Damn, so he was probably pushing a combined total of like 380 horses once you count all the decals and keep in mind windshield banners are double the horsepower.


----------



## psr (Oct 6, 2003)

Damien2414 said:


> he has the 2.0 motor


yeah he had the 2.0 non turbo m/t


----------



## Blank (Aug 21, 2003)

Estis Fatuus said:


> Damn, so he was probably pushing a combined total of like 380 horses once you count all the decals and keep in mind windshield banners are double the horsepower.


 windshield banners are worth double??!?? thats why my friends 92 metro keeps killin me, i didnt figure in the double bonus for the windshield banner... those 3 cyl get pretty peppy after the first 8 stickers...


----------



## mobius97 (Jun 2, 2004)

SLeePer200SX said:


> Look, I have been driving the 91 GS-T for about a year now, It has a turbo and stock was really quick. I have not personally driven the GA16DE or the SR20DE, but I can assure you that my stock Eclipse can beat the GA16DE. I believe that the Stock Eclipse and Talon Turbos both came with about 196 HP and the stock around 116 HP. Im not 100% sure. But the 90-94 eclipse's came with a six bolt engine which had a better bottom half and the 95-99 came with a seven bolt engine which had a better top half. Now the SR20DE I believe could take the Eclipse and Talon w/out turbo. But to be honest I dont think that they could beat a TSi or the GS-T or GSX. Now dont get me wrong, I believe that the Ga16DE,SR20DE, and the SR20DET, engines are much better and much much more reliable. Right now I cant stand DSM's and it would do nothing more than make me happy to see Nissan car's smoke DSM's. My Eclipse was excelent from 0-60 but had the worst top end. I had a big16 G turbo, greddy Front mount, greddy upper piping, poted out manifold and o2 housing, and a full 3 inch from turbo back greddy exhaust. And in the end I was beatin Camaro's, but only hit around 137 top speed. In the end DSM's suck and NISSAN's rule. But I though Id shed some light on the issue. If im wrong in any of my info, please tell me.

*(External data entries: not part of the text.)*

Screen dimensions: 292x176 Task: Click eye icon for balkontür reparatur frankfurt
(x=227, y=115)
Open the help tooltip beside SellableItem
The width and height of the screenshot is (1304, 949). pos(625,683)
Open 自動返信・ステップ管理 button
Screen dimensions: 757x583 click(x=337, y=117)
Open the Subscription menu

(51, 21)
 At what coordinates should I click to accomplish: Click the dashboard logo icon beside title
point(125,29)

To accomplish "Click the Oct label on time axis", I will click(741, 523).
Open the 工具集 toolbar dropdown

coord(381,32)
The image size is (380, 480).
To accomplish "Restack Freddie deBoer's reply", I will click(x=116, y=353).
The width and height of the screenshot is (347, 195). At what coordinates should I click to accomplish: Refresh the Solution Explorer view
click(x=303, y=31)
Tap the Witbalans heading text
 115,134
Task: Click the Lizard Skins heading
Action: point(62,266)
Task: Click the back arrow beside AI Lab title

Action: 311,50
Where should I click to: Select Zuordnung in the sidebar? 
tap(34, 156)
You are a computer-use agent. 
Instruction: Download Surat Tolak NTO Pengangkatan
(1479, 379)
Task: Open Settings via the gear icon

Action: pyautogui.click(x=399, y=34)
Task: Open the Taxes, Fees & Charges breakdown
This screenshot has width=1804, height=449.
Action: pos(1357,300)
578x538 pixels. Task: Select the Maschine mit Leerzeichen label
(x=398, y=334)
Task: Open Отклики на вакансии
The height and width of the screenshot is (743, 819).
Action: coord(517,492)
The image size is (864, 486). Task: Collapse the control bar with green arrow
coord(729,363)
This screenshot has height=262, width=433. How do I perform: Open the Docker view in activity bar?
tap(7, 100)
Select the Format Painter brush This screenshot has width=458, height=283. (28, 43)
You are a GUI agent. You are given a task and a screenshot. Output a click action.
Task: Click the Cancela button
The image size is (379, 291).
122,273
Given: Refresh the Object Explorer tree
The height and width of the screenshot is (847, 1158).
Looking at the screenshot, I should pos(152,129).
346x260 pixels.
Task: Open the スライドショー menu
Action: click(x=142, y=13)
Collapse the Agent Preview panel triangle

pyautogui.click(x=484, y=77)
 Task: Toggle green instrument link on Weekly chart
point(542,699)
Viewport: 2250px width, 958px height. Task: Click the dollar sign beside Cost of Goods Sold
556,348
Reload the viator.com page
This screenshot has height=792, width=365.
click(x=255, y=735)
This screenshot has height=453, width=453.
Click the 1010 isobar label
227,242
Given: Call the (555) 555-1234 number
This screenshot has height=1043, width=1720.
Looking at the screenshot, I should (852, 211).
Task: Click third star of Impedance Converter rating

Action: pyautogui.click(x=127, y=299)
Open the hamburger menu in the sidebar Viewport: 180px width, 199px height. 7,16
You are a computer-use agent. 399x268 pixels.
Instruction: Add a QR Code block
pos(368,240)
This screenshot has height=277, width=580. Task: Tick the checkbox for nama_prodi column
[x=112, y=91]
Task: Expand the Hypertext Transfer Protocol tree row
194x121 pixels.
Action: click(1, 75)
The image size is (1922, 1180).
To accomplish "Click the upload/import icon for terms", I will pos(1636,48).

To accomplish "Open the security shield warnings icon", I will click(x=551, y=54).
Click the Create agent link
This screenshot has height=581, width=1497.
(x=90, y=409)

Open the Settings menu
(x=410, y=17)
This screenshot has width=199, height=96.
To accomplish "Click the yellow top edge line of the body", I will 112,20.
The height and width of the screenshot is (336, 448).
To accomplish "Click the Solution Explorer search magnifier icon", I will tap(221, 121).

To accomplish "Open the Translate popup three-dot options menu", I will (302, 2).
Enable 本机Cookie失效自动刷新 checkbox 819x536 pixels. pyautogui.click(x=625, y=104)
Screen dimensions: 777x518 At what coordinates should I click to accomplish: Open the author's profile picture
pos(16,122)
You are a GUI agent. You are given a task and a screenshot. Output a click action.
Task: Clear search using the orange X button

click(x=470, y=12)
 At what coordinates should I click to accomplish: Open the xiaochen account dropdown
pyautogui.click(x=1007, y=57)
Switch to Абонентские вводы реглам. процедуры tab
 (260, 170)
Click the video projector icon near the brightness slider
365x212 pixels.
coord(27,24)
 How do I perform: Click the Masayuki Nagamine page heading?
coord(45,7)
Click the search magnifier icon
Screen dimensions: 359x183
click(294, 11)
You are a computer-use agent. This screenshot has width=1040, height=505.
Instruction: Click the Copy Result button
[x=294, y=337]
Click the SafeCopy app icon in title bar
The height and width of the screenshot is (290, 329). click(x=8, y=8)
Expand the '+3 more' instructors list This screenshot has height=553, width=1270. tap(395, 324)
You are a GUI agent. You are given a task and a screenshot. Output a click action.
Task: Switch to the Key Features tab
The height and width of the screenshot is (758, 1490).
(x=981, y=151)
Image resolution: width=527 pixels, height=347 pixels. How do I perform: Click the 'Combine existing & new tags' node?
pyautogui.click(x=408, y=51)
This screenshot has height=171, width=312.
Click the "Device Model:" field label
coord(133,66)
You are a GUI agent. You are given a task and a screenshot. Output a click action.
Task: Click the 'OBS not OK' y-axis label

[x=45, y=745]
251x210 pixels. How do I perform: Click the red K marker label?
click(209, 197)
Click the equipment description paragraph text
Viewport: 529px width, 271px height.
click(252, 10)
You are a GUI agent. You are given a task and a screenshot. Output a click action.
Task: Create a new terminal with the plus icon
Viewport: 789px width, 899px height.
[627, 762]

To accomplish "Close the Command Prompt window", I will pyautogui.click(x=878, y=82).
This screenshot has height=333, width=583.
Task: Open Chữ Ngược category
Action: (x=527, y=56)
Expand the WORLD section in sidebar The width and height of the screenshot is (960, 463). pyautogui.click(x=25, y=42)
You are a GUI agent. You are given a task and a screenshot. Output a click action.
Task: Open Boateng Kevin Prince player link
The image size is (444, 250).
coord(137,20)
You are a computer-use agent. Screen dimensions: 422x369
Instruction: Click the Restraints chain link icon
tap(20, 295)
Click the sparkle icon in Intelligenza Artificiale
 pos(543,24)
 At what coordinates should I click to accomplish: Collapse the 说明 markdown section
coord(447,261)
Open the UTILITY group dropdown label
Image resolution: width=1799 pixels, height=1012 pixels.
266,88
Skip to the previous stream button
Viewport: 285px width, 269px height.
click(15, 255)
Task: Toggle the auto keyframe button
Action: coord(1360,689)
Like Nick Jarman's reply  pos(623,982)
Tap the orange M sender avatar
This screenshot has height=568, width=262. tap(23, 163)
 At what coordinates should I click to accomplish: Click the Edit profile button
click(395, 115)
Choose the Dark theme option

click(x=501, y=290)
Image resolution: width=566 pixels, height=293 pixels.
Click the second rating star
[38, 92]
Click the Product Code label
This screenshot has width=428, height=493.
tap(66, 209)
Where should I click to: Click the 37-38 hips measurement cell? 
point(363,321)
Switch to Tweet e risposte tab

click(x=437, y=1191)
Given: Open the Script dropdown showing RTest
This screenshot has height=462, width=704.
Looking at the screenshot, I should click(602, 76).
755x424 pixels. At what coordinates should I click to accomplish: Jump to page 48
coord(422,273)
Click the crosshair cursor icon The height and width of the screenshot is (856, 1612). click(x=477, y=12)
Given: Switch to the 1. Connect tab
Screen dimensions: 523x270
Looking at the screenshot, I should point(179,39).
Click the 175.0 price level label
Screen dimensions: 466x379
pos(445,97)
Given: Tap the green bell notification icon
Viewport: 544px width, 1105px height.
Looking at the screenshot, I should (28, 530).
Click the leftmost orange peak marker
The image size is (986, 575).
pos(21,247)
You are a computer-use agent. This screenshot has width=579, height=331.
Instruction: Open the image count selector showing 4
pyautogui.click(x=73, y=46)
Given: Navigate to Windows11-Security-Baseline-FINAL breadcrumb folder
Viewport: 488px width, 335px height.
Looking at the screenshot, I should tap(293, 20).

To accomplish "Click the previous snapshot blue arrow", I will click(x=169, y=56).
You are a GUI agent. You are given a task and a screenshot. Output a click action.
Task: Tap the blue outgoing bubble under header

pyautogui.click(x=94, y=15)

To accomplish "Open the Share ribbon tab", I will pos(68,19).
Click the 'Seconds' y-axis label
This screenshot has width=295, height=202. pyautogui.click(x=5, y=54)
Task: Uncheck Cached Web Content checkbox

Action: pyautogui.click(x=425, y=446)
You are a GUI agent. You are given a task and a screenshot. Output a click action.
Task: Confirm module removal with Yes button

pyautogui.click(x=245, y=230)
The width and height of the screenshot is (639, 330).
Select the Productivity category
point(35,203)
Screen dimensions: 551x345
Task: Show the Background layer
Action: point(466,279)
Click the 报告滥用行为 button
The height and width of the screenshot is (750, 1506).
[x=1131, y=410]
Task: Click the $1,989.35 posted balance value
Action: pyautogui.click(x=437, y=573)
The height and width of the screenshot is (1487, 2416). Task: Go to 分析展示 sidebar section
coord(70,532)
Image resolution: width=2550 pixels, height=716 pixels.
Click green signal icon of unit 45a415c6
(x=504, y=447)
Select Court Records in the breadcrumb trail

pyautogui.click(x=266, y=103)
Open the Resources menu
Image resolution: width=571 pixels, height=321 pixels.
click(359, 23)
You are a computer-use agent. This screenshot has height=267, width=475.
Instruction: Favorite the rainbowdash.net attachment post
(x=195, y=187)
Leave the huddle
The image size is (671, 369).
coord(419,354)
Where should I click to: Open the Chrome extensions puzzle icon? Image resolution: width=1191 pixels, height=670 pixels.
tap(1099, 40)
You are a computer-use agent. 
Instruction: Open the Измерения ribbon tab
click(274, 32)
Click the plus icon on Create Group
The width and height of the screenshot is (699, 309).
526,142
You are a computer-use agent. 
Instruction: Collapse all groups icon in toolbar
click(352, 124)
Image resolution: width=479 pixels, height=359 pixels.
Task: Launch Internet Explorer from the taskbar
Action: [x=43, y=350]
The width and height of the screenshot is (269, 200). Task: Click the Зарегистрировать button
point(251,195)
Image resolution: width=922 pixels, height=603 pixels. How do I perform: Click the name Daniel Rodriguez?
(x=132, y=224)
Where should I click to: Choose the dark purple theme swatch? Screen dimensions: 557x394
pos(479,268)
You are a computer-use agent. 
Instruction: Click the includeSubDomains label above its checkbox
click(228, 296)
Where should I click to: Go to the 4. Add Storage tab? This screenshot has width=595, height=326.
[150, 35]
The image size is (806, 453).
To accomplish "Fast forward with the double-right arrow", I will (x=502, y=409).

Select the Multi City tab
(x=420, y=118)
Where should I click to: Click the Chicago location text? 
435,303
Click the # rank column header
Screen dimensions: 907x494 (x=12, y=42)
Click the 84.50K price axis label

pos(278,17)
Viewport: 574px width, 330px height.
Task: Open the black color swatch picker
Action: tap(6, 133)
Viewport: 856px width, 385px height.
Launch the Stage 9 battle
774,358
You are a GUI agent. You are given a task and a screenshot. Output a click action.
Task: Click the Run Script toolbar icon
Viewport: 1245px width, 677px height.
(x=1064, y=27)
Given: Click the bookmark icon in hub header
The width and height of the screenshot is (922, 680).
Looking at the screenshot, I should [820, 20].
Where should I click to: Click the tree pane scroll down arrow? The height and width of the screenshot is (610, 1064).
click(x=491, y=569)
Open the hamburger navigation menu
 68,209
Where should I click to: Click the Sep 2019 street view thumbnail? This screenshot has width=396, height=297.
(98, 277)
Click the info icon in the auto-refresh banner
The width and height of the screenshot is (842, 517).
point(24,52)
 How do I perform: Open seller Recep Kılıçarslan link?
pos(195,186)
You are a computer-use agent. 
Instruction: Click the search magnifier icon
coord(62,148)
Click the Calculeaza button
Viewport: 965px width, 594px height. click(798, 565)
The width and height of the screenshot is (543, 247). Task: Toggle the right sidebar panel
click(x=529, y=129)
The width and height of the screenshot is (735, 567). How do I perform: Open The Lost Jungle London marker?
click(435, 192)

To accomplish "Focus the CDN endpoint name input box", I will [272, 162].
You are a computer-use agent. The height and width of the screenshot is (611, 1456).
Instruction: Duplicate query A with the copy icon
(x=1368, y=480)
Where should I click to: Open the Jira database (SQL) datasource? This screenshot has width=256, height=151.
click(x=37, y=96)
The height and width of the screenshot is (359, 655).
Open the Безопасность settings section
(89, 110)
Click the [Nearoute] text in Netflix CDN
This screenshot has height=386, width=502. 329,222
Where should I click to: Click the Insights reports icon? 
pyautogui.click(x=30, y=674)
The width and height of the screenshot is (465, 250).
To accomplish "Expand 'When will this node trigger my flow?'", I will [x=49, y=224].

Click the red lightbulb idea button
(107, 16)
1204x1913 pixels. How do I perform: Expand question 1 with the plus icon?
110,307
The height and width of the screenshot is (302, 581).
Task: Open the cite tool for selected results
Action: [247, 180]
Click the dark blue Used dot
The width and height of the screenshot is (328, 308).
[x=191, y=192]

 I cant believe after having all that you would say DSM's suck. As far as your post for not having any top end seems kind of odd to me, specially running a 16g be it the big or small. What kind of fuel mods were you running? Curious. I just sold my 97 gst spyder and that bitch pulled past redline after upgrading to a Big t28. The stocker t25 was shit and coulnt malke any more power past 5500. The t28 kept up past 7500. Yes the 1st gens were quick off the lines. Back in the day the awd gsx could out accell a vette to 30mph.....after that the vette ate it for lunch. Your HP claims are of course for a 1st gens. The 2nd gens had 210 hp/214trq. As far as the 137...well thats cuz you are electronicaly limited to that speed so of course you arent going to be going over that (some I heard have hit up around or a little higher than 140). You arent going to get anything more unless you go with an eprom. The stocker 2nd gen eclipse n/a has a 140hp engine. It is not a 4g63 but a 2.0 420A. This is the same engine used in the dodge neon, or some chryslers. If both cars are kept close to stock and no forced induction is introduced the eclipse is gonna walk you, easily. Now if you have the sr20de motor both rated around the same hp its gonna be a drivers race. I used to own a g20 5 speed and it had some potential even in stock form. Now as far as reliabilty goes I have owned 2 nissans and one mitsu. The mitsu I beat on of course racing it (pushing about 260hp at the crank) and the nissans were just commuter cars, a 95 or 96 ( dont recall) g20 and a 99 altima. All three cars where very reliable not one had any major trouble. The only trouble I had on the mitsu was a torn motor mount.


----------



## Slayer2003 (Jun 4, 2003)

welcome to the forums!

first thing i must insist most learn, is that right above a persons name, is the date the topic was last posted on. now, when a topic is left around FIVE MONTHS OLD, and is no longer responded to, it is best to leave it alone. 

Now enjoy your stay, and look before you post


----------



## Estis Fatuus (Jul 17, 2003)

if you're comparing turbo Eclipses to Turbo Nissan compare the SR20DET to the 4G63. 

The GA16DE and SR20DE aren't really compareable to the 4G63.

The NA stock Eclipses are generally slow and that's what I was reffering to when I posted this originally.

SR20 vs 4G63 has been going on for ages.


----------